In December 2015 I planted seed from a Ficus triradiata growing in my backyard. Though thousands of miles from its pollinating wasp, somehow this tree had set ripe fruit. Three months later the 40cm tall seedlings are old enough to start morphological comparisons with their mother.
If I didn’t know better I’d say these seedlings were Ficus rubiginosa and the triradata flowers may well have been fertilised by a rubiginosa. Having a ‘rubiginosa’ like appearance continues to make me think many plants identified as rubiginosa are in fact hybrids.
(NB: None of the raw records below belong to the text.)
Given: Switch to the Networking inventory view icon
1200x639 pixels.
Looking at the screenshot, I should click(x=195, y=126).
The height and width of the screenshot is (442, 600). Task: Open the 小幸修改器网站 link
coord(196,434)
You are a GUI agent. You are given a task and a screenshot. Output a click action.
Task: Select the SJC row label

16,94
The plants are in their juvenile stage and this could explain the differences in morphology. The leaves of the seedings have prominent hydathodes – small white spots on the upper surface of the leaf blade. These are common in many species like rubiginosa and the presence or lack of hydathodes is often used as a species delimiter. The mother plant has no hydathodes. My feeling is that hydathodes would persist throughout the plants life and not just as a stage of maturity, though I have no evidence for this. The leaves are also darker in colour, more rounded and glossy than a typical triradiata leaf.
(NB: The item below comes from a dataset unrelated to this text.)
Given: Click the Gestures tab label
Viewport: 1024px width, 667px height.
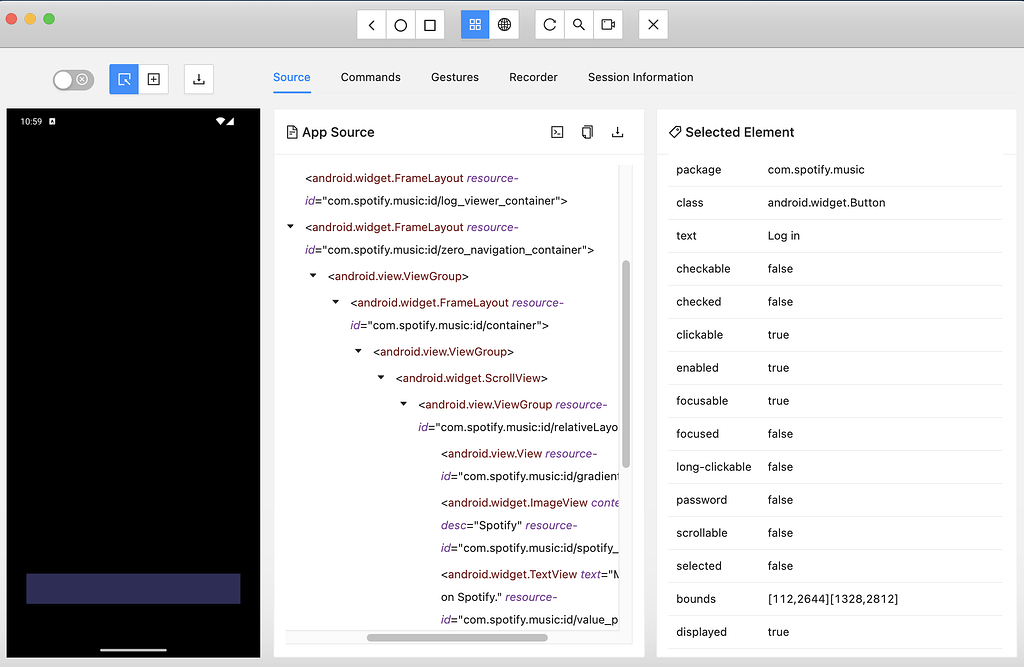Looking at the screenshot, I should click(x=455, y=77).
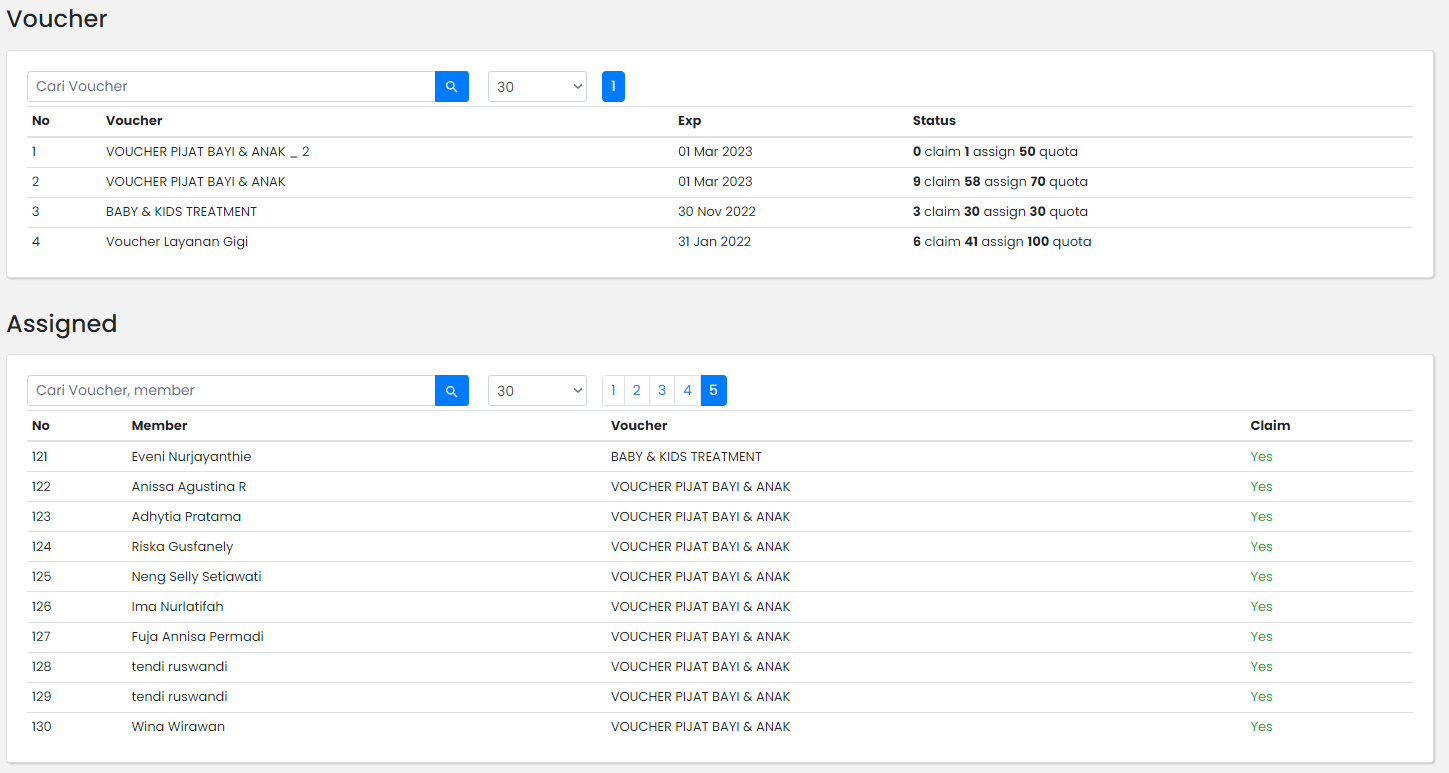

On the underside of the leaves the veins are obviously raised and coloured differently to the rest of the lamina. Two strong basal veins form a ‘v’ shape at the base of the mid rib. Triradata’s veins are flat to the touch, more delicate in structure and blend in with the rest of the leaf surface, like those of obliqua.
- Update: Since writing this I thought I’d actually check my other triradiata plants and it seems they too have hydathodes, at least on the juvenile foliage. This trait alone won’t prove these plants are hybrids.